The Corner

In Which I Am Called a Socialist Liar

A letter I received from a reader in regard to my slim post on the government “takeover” of the major channel of student lending in this country:

Most folks at NRO aren’t liars.

You are.

The govt didn’t ‘take over’ the student loan program.  It simply stopped socialism for the rich.  The govt guaranteed private lenders against default.  So the banks made money, the taxpayer took the loss, and the rich got richer.

I wasn’t aware that socialist liars wrote for NRO. 

Now, I am.

Ummmmkay. Let’s review:

Before 1965, student loans functioned in a relatively free market. Then, the Higher Education Act was passed as part of LBJ’s “Great Society” and heralded as an historic achievement by the left. With a massive influx of cheap credit underwritten by taxpayer dollars, tuition rates swelled over the ensuing decades, student debt in turn ballooned, and the left started making the same sort of profoundly myopic arguments about “socialism for the rich” that this reader advances. Most showed the same sort of ignorance about the provenance of the program, acting as if it were an impediment to a federal takeover instead of a down-payment. And even those who recognized its “progressive” goals nevertheless argued that its fruits – the crushing debt and soaring tuition rates – were evidence that we didn’t go far enough.
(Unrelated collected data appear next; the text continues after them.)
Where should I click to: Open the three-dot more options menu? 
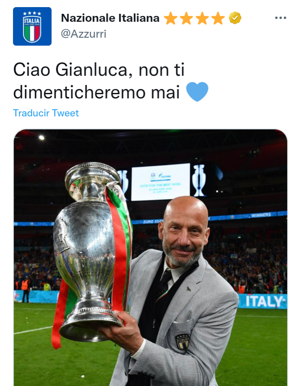(280, 18)
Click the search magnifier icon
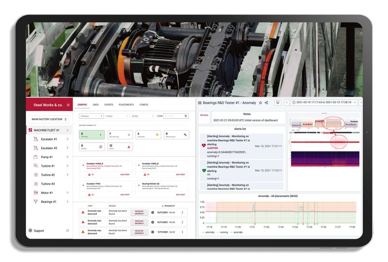This screenshot has height=262, width=388. 186,116
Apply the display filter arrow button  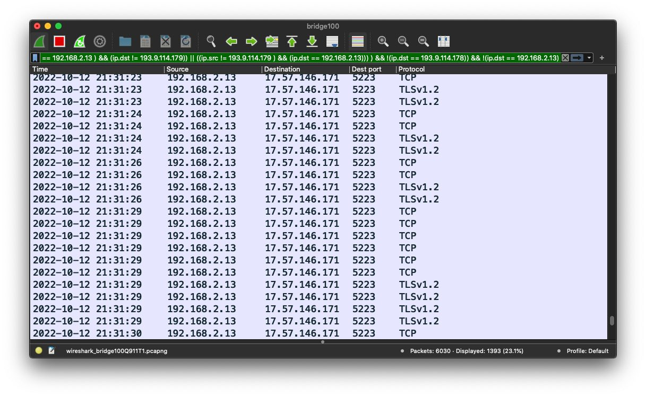coord(577,58)
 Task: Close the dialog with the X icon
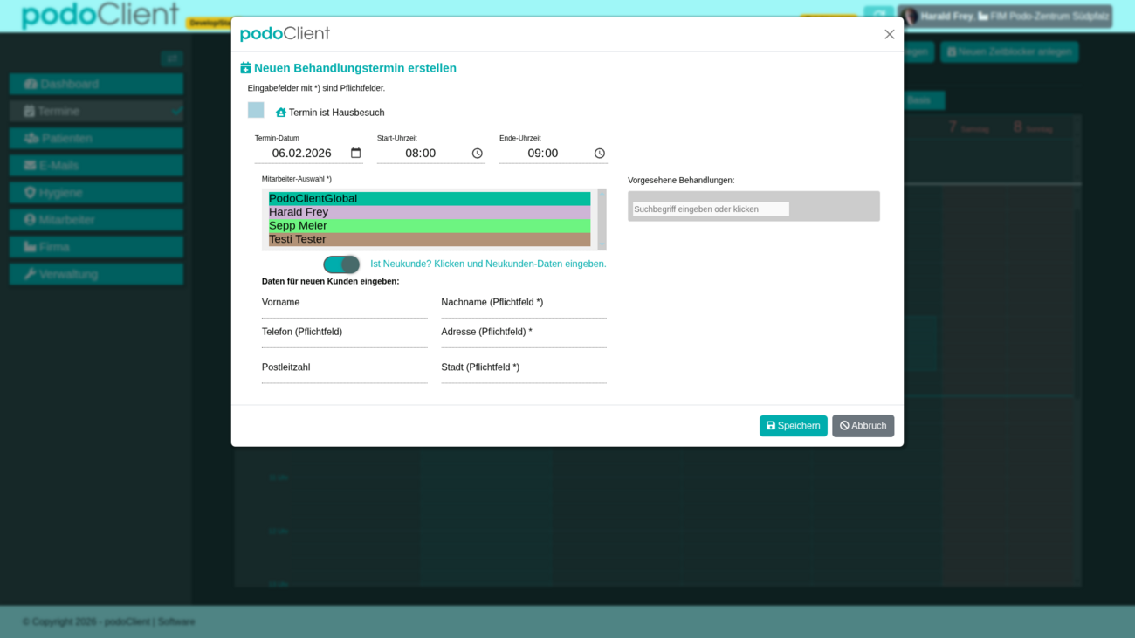click(889, 34)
This is perhaps the Left’s most brilliant rhetorical feat – magically transforming failed corporate-statist half-measures they once championed into examples of the sorry state of the status quo and arguments for yet more statism. And you’ll see it again in about ten years, when well-meaning but dim liberals start calling federal subsidies for health-care coverage “socialism for rich insurance companies” and arguing that what we really need is a single-payer system.
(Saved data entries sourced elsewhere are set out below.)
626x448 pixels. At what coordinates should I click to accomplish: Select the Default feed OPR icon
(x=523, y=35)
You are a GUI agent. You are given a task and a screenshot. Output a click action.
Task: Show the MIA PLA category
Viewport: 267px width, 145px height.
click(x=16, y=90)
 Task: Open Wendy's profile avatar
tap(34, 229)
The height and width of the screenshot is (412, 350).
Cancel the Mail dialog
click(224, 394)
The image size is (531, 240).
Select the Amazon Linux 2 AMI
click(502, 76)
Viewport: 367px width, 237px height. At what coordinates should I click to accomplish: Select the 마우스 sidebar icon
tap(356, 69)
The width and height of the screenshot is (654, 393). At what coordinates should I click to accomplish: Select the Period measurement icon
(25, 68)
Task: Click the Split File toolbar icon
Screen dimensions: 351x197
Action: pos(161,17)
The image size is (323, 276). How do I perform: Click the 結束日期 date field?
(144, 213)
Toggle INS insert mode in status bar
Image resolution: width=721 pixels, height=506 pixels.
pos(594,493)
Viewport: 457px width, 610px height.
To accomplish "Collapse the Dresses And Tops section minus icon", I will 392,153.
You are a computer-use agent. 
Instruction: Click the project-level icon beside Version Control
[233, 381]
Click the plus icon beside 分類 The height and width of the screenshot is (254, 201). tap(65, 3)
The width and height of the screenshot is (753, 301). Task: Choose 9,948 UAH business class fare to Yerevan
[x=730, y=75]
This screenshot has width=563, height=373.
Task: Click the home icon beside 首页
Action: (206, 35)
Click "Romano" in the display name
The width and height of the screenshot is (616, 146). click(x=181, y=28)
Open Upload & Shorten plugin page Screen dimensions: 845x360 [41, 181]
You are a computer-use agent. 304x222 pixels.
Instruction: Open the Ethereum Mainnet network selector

This is why the right fought Obamacare tooth and nail. Not because we’re racist, or heartless, or socialist (!). We fought it because we know that statist intervention usually exacerbates the problems it is meant to fix, and worse, that it becomes the new normal, the baseline for bigger, more complex future expansions of state power. All this lets folks like my reader sleep easy, safe and sound in the knowledge that “at least we’re doing something for a change.”

To borrow from Baudelaire, the greatest trick big government ever pulled was to convince the American people it doesn’t exist.